• PROBLEM DESCRIPTION
All of the entries must be output exactly as they are.

• Saved entries
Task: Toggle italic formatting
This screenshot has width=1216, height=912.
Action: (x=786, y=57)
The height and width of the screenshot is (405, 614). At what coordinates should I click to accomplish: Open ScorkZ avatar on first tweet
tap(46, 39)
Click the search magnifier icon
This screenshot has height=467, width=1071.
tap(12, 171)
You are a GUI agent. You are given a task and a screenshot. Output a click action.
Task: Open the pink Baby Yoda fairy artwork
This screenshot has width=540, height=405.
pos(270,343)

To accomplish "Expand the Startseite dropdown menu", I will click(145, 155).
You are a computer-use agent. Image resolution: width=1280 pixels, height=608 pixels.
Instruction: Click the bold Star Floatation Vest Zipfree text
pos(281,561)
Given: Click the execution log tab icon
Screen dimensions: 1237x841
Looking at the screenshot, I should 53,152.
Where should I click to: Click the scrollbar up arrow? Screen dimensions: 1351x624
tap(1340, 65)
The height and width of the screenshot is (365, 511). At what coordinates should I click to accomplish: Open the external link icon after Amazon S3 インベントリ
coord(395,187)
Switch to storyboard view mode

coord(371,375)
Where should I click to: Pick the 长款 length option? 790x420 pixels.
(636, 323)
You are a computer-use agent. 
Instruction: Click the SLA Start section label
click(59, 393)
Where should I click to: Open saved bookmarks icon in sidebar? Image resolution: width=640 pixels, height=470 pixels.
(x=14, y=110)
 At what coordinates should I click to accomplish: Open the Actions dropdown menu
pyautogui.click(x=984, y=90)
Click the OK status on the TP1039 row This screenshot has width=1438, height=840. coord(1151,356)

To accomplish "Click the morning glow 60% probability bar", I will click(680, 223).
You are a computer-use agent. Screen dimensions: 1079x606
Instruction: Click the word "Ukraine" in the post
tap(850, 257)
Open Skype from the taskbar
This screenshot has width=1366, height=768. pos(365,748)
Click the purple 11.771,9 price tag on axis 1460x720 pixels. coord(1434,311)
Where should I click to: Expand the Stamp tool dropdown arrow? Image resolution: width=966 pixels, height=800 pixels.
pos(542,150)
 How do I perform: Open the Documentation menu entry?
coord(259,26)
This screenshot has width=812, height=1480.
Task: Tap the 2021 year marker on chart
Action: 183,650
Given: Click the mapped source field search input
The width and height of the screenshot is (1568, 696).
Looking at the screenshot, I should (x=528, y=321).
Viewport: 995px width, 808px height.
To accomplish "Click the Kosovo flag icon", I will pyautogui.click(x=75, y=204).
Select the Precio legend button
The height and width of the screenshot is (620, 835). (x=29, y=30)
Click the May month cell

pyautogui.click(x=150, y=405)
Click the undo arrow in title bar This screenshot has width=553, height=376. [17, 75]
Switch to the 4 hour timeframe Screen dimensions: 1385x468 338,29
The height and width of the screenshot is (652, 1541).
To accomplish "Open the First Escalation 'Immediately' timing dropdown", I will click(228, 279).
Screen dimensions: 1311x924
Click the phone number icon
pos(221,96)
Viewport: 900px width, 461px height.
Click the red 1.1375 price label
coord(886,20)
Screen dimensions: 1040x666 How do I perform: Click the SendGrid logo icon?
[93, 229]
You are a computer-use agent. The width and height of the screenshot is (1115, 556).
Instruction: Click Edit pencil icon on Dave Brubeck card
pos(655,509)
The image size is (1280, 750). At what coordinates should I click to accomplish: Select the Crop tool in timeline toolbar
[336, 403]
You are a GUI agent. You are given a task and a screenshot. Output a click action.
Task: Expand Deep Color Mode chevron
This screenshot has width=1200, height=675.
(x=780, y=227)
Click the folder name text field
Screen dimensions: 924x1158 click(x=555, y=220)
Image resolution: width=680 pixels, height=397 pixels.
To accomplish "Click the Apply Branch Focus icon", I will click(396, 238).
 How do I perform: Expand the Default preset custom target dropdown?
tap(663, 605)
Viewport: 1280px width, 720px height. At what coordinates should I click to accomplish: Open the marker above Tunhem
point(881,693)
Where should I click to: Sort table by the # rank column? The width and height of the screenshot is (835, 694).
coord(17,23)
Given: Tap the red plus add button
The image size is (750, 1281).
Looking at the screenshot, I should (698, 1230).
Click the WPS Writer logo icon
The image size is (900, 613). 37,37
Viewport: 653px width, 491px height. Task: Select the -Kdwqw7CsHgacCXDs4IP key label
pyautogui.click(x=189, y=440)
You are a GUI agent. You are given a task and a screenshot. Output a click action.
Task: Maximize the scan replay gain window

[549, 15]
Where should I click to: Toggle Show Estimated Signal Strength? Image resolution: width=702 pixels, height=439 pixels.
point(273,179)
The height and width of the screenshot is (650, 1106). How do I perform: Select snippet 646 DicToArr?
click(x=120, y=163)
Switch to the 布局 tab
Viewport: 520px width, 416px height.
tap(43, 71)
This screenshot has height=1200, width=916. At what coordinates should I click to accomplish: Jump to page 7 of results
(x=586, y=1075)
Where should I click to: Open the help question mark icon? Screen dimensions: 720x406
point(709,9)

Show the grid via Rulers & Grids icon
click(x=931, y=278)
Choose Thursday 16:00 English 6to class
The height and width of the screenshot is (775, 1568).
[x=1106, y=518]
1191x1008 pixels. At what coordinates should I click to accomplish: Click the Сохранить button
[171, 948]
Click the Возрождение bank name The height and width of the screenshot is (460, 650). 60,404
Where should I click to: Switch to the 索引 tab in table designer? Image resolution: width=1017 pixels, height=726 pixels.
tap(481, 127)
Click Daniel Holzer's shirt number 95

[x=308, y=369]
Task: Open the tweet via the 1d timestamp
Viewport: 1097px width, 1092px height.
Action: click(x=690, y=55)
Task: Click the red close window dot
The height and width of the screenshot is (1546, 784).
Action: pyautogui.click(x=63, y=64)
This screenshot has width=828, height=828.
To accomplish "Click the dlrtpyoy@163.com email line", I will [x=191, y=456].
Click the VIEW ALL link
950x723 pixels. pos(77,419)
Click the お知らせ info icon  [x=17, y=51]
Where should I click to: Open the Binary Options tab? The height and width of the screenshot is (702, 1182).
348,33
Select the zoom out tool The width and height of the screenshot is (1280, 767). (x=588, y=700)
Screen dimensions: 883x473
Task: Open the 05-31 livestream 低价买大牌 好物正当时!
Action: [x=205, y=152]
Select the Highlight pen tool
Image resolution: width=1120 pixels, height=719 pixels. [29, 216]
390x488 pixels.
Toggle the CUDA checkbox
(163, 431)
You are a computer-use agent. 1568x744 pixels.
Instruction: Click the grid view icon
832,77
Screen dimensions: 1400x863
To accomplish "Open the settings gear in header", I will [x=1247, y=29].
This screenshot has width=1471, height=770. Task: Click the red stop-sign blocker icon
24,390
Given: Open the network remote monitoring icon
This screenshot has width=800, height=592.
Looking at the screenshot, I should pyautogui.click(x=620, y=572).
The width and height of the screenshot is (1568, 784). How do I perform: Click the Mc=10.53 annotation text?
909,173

• RESULT OF THE EXERCISE
Task: Toggle italic formatting
This screenshot has width=1216, height=912.
Action: (x=786, y=57)
The height and width of the screenshot is (405, 614). At what coordinates should I click to accomplish: Open ScorkZ avatar on first tweet
tap(46, 39)
Click the search magnifier icon
This screenshot has height=467, width=1071.
tap(12, 171)
You are a GUI agent. You are given a task and a screenshot. Output a click action.
Task: Open the pink Baby Yoda fairy artwork
This screenshot has width=540, height=405.
pos(270,343)

To accomplish "Expand the Startseite dropdown menu", I will click(145, 155).
You are a computer-use agent. Image resolution: width=1280 pixels, height=608 pixels.
Instruction: Click the bold Star Floatation Vest Zipfree text
pos(281,561)
Given: Click the execution log tab icon
Screen dimensions: 1237x841
Looking at the screenshot, I should 53,152.
Where should I click to: Click the scrollbar up arrow? Screen dimensions: 1351x624
tap(1340, 65)
The height and width of the screenshot is (365, 511). At what coordinates should I click to accomplish: Open the external link icon after Amazon S3 インベントリ
coord(395,187)
Switch to storyboard view mode

coord(371,375)
Where should I click to: Pick the 长款 length option? 790x420 pixels.
(636, 323)
You are a computer-use agent. 
Instruction: Click the SLA Start section label
click(59, 393)
Where should I click to: Open saved bookmarks icon in sidebar? Image resolution: width=640 pixels, height=470 pixels.
(x=14, y=110)
 At what coordinates should I click to accomplish: Open the Actions dropdown menu
pyautogui.click(x=984, y=90)
Click the OK status on the TP1039 row This screenshot has width=1438, height=840. coord(1151,356)

To accomplish "Click the morning glow 60% probability bar", I will click(680, 223).
You are a computer-use agent. Screen dimensions: 1079x606
Instruction: Click the word "Ukraine" in the post
tap(850, 257)
Open Skype from the taskbar
This screenshot has width=1366, height=768. pos(365,748)
Click the purple 11.771,9 price tag on axis 1460x720 pixels. coord(1434,311)
Where should I click to: Expand the Stamp tool dropdown arrow? Image resolution: width=966 pixels, height=800 pixels.
pos(542,150)
 How do I perform: Open the Documentation menu entry?
coord(259,26)
This screenshot has width=812, height=1480.
Task: Tap the 2021 year marker on chart
Action: 183,650
Given: Click the mapped source field search input
The width and height of the screenshot is (1568, 696).
Looking at the screenshot, I should (x=528, y=321).
Viewport: 995px width, 808px height.
To accomplish "Click the Kosovo flag icon", I will pyautogui.click(x=75, y=204).
Select the Precio legend button
The height and width of the screenshot is (620, 835). (x=29, y=30)
Click the May month cell

pyautogui.click(x=150, y=405)
Click the undo arrow in title bar This screenshot has width=553, height=376. [17, 75]
Switch to the 4 hour timeframe Screen dimensions: 1385x468 338,29
The height and width of the screenshot is (652, 1541).
To accomplish "Open the First Escalation 'Immediately' timing dropdown", I will click(228, 279).
Screen dimensions: 1311x924
Click the phone number icon
pos(221,96)
Viewport: 900px width, 461px height.
Click the red 1.1375 price label
coord(886,20)
Screen dimensions: 1040x666 How do I perform: Click the SendGrid logo icon?
[93, 229]
You are a computer-use agent. The width and height of the screenshot is (1115, 556).
Instruction: Click Edit pencil icon on Dave Brubeck card
pos(655,509)
The image size is (1280, 750). At what coordinates should I click to accomplish: Select the Crop tool in timeline toolbar
[336, 403]
You are a GUI agent. You are given a task and a screenshot. Output a click action.
Task: Expand Deep Color Mode chevron
This screenshot has width=1200, height=675.
(x=780, y=227)
Click the folder name text field
Screen dimensions: 924x1158 click(x=555, y=220)
Image resolution: width=680 pixels, height=397 pixels.
To accomplish "Click the Apply Branch Focus icon", I will click(396, 238).
 How do I perform: Expand the Default preset custom target dropdown?
tap(663, 605)
Viewport: 1280px width, 720px height. At what coordinates should I click to accomplish: Open the marker above Tunhem
point(881,693)
Where should I click to: Sort table by the # rank column? The width and height of the screenshot is (835, 694).
coord(17,23)
Given: Tap the red plus add button
The image size is (750, 1281).
Looking at the screenshot, I should (698, 1230).
Click the WPS Writer logo icon
The image size is (900, 613). 37,37
Viewport: 653px width, 491px height. Task: Select the -Kdwqw7CsHgacCXDs4IP key label
pyautogui.click(x=189, y=440)
You are a GUI agent. You are given a task and a screenshot. Output a click action.
Task: Maximize the scan replay gain window

[549, 15]
Where should I click to: Toggle Show Estimated Signal Strength? Image resolution: width=702 pixels, height=439 pixels.
point(273,179)
The height and width of the screenshot is (650, 1106). How do I perform: Select snippet 646 DicToArr?
click(x=120, y=163)
Switch to the 布局 tab
Viewport: 520px width, 416px height.
tap(43, 71)
This screenshot has height=1200, width=916. At what coordinates should I click to accomplish: Jump to page 7 of results
(x=586, y=1075)
Where should I click to: Open the help question mark icon? Screen dimensions: 720x406
point(709,9)

Show the grid via Rulers & Grids icon
click(x=931, y=278)
Choose Thursday 16:00 English 6to class
The height and width of the screenshot is (775, 1568).
[x=1106, y=518]
1191x1008 pixels. At what coordinates should I click to accomplish: Click the Сохранить button
[171, 948]
Click the Возрождение bank name The height and width of the screenshot is (460, 650). 60,404
Where should I click to: Switch to the 索引 tab in table designer? Image resolution: width=1017 pixels, height=726 pixels.
tap(481, 127)
Click Daniel Holzer's shirt number 95

[x=308, y=369]
Task: Open the tweet via the 1d timestamp
Viewport: 1097px width, 1092px height.
Action: click(x=690, y=55)
Task: Click the red close window dot
The height and width of the screenshot is (1546, 784).
Action: pyautogui.click(x=63, y=64)
This screenshot has width=828, height=828.
To accomplish "Click the dlrtpyoy@163.com email line", I will [x=191, y=456].
Click the VIEW ALL link
950x723 pixels. pos(77,419)
Click the お知らせ info icon  [x=17, y=51]
Where should I click to: Open the Binary Options tab? The height and width of the screenshot is (702, 1182).
348,33
Select the zoom out tool The width and height of the screenshot is (1280, 767). (x=588, y=700)
Screen dimensions: 883x473
Task: Open the 05-31 livestream 低价买大牌 好物正当时!
Action: [x=205, y=152]
Select the Highlight pen tool
Image resolution: width=1120 pixels, height=719 pixels. [29, 216]
390x488 pixels.
Toggle the CUDA checkbox
(163, 431)
You are a computer-use agent. 1568x744 pixels.
Instruction: Click the grid view icon
832,77
Screen dimensions: 1400x863
To accomplish "Open the settings gear in header", I will [x=1247, y=29].
This screenshot has width=1471, height=770. Task: Click the red stop-sign blocker icon
24,390
Given: Open the network remote monitoring icon
This screenshot has width=800, height=592.
Looking at the screenshot, I should pyautogui.click(x=620, y=572).
The width and height of the screenshot is (1568, 784). How do I perform: Click the Mc=10.53 annotation text?
909,173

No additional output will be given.